5. Confidentiality 5.1 Our orders and the related commercial and technical details must be treated as confidential by the supplier. Equally, the supplier may only disclose the existence of the business relationship if we have given our written agreement thereto. 5.2 Any business or technical information (including features to be inferred from any items handed-over, documents or software, and any other knowledge and experience) made accessible by us must be kept confidential in respect of third parties and may only be made available to persons within the supplier’s company who need to use such information for the purposes of the delivery to us and are bound by a confidentiality obligation accordingly. Without our prior written agreement, such information – except deliveries to us – may not be replicated or used for marketing purposes. Upon our request, any information originating from us (including any copies and notes) and items lent must be immediately returned in full or destroyed according to our instructions. We reserve all the rights in such information (including copyrights and the right to apply for industrial property rights, such as patents, utility patents, etc.). Insofar as these are made accessible by third parties, this reservation of rights shall apply in favour of such third parties. 5.3 Products which are manufactured on the basis of documents drafted by us, such as drawings, models and the like, or on the basis of our confidential information, may neither be used by the supplier itself nor offered or delivered to third parties.
6. SUB-CONTRACTING The subcontracting or transfer of our orders to a third party without our written agreement is not permitted. Each case of breach of this clause shall give us the right to terminate the agreement without notice or to refuse, fully or in part, the performance of the supplier. We reserve our right to damage compensation claims.
7. ASSIGNMENT OF CLAIMS, SET-OFF The assignment of claims against us and the set-off by the supplier of its claims against us shall be excluded unless we agree in writing.
8. Severability Clause If any provision of these terms, of our order and of any other agreement made should be or become inoperative, this shall not affect the validity of the other provisions. The contract parties are obliged to replace the inoperative provision with another clause approximating as closely as possible the economic intent of the provision being replaced.

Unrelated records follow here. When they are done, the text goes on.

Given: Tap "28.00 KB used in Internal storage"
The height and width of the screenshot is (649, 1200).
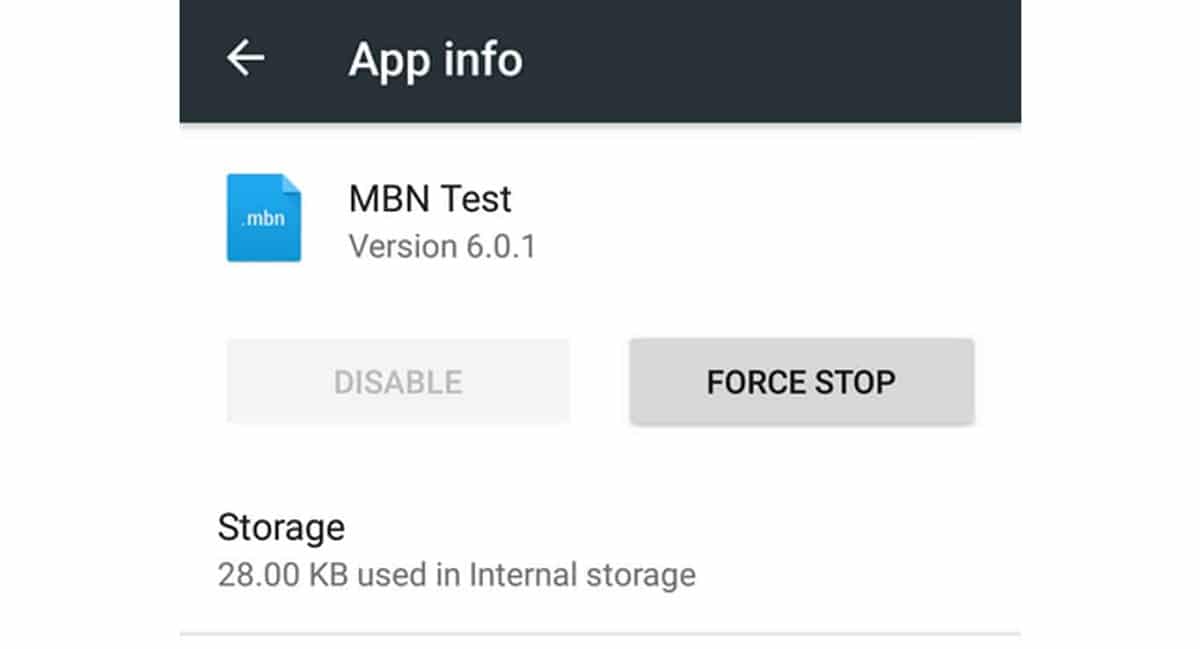Looking at the screenshot, I should click(x=456, y=576).
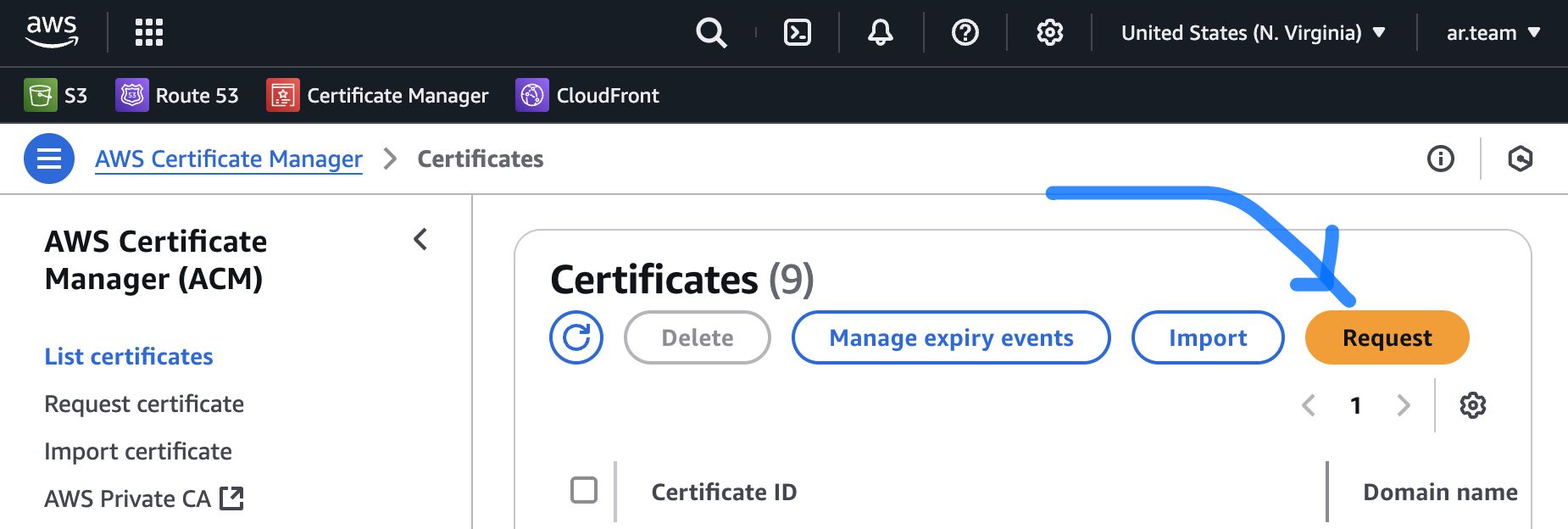The width and height of the screenshot is (1568, 529).
Task: Open table preferences gear icon
Action: tap(1472, 405)
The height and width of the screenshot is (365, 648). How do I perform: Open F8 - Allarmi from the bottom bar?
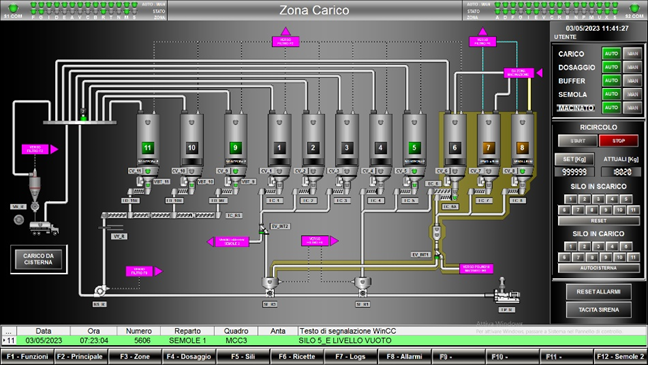(404, 356)
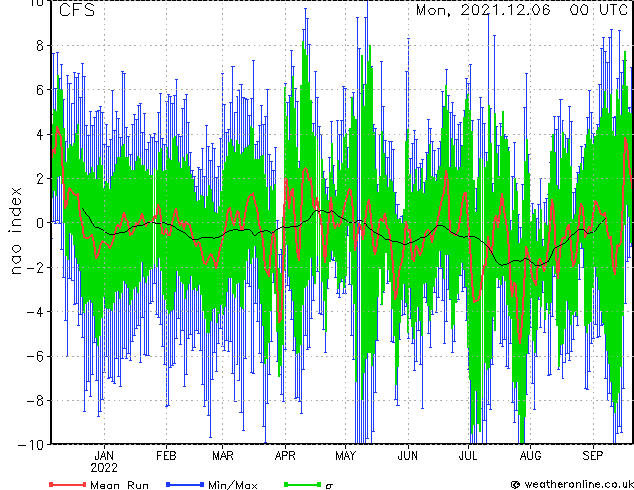Select the nao index axis label
The width and height of the screenshot is (634, 490).
[17, 224]
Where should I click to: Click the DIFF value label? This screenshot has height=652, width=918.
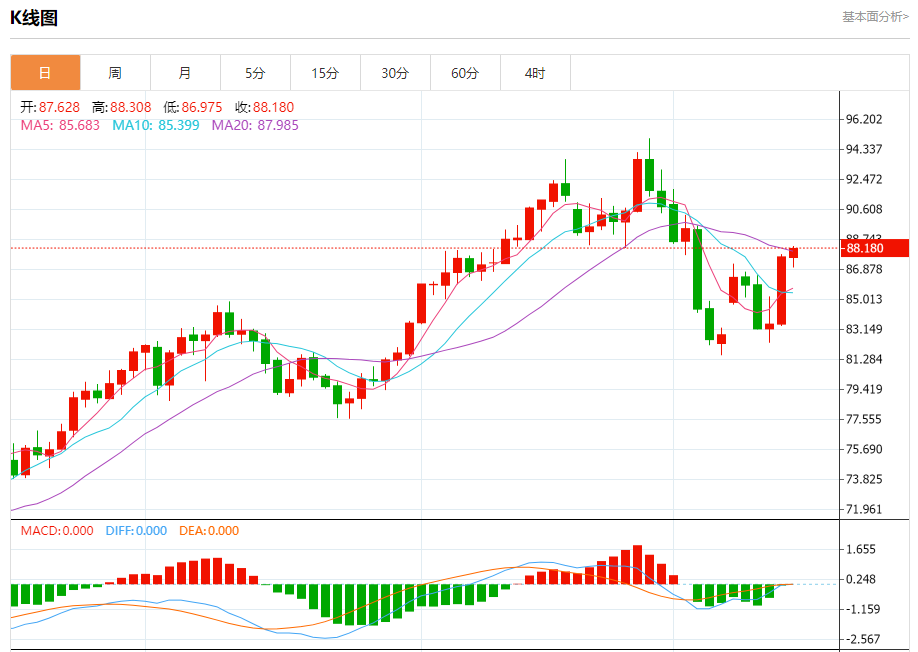pos(136,531)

9. Place of Performance, Jurisdiction, Applicable Law The exclusive place of performance for delivery and payment and jurisdiction for any dispute arising out of this agreement and these terms of purchase shall be the place of the registered office of Mapco. We are however entitled to file action against the supplier at our discretion before a court at the place of its registered office, branch office, at the place of performance or at any other place. The contractual relationships with the supplier shall be exclusively governed by Canadian law.